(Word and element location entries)
"""

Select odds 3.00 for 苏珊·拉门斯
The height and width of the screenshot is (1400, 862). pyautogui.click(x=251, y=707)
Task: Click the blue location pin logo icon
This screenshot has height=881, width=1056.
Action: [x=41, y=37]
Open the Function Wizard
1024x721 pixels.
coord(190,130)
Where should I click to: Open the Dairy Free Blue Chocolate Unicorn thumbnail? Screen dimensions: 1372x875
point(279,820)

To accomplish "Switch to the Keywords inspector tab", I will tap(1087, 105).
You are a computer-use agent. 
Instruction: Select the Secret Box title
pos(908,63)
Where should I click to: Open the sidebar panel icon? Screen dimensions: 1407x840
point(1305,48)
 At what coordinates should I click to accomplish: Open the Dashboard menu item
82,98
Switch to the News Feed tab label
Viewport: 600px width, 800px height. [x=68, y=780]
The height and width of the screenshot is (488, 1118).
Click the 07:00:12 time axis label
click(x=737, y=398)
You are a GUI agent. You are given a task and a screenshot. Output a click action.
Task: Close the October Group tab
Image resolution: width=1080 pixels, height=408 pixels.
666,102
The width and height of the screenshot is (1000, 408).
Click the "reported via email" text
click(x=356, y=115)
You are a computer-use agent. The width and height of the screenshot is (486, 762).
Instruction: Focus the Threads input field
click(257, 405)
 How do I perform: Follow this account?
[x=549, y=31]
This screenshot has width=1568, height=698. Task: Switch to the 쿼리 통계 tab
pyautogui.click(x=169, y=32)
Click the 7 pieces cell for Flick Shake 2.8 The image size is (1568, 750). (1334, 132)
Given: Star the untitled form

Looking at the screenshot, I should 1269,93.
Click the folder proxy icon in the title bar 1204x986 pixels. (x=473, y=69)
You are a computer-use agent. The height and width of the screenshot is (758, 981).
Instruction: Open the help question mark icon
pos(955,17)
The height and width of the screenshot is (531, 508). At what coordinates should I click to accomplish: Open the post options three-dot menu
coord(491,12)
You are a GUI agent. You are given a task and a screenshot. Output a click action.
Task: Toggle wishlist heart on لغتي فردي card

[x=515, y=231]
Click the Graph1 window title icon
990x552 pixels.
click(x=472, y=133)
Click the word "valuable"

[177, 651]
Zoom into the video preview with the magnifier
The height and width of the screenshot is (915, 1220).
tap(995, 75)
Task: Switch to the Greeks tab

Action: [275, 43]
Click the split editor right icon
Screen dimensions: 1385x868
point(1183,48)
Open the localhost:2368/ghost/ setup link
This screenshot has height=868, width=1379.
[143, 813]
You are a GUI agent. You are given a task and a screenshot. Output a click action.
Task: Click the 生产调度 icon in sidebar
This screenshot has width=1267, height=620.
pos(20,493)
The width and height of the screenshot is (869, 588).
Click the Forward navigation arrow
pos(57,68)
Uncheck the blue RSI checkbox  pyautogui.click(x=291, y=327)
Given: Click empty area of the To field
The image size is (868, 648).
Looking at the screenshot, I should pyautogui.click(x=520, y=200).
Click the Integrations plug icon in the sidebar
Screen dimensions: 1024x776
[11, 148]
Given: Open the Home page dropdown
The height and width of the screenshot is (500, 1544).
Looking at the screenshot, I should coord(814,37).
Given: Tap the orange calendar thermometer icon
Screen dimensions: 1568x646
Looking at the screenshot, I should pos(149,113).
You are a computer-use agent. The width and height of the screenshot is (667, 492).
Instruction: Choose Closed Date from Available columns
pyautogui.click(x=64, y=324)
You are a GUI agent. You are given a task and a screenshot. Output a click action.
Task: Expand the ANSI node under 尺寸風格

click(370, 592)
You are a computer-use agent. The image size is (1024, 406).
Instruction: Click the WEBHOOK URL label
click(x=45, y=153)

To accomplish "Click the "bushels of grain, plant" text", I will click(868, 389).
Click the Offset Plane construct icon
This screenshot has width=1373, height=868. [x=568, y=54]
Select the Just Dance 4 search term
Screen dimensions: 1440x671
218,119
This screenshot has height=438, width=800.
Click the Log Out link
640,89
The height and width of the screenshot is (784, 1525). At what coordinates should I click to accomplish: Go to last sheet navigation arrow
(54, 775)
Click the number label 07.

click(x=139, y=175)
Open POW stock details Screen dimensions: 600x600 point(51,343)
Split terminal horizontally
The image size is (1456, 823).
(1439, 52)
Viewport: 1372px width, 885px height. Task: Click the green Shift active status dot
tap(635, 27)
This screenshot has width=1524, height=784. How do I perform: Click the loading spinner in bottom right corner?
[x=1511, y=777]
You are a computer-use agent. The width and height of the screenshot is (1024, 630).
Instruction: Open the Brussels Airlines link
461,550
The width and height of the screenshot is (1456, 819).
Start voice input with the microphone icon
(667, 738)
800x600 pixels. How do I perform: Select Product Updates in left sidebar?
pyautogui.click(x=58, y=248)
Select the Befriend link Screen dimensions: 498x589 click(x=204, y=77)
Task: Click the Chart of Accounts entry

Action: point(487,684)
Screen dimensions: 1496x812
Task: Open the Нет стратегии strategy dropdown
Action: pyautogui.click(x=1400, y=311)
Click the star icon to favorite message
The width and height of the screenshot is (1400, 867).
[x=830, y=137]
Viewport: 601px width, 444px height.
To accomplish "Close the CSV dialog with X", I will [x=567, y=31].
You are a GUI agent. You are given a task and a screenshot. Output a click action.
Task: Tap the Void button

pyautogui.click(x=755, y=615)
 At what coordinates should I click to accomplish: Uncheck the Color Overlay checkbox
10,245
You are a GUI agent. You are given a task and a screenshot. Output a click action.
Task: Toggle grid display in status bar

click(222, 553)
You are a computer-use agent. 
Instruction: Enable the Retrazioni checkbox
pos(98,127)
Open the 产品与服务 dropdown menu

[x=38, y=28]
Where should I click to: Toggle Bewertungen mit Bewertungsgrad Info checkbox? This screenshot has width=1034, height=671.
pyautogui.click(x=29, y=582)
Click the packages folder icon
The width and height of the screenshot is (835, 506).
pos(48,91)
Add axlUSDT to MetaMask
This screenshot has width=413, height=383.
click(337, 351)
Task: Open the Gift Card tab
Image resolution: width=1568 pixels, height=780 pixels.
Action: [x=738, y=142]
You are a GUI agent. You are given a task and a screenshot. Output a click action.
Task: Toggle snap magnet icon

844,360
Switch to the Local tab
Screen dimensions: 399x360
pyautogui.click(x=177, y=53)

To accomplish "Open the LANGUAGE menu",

"""

_Exercise goal:_ Rewrite the stretch of entries from the beginning through the line that contains "point(1305,48)", putting "Screen size" wherever "Screen dimensions" appears and keeping everything else the same.

_Solution to the exercise:_
Select odds 3.00 for 苏珊·拉门斯
The height and width of the screenshot is (1400, 862). pyautogui.click(x=251, y=707)
Task: Click the blue location pin logo icon
This screenshot has height=881, width=1056.
Action: [x=41, y=37]
Open the Function Wizard
1024x721 pixels.
coord(190,130)
Where should I click to: Open the Dairy Free Blue Chocolate Unicorn thumbnail? Screen size: 1372x875
point(279,820)

To accomplish "Switch to the Keywords inspector tab", I will tap(1087, 105).
You are a computer-use agent. 
Instruction: Select the Secret Box title
pos(908,63)
Where should I click to: Open the sidebar panel icon? Screen size: 1407x840
point(1305,48)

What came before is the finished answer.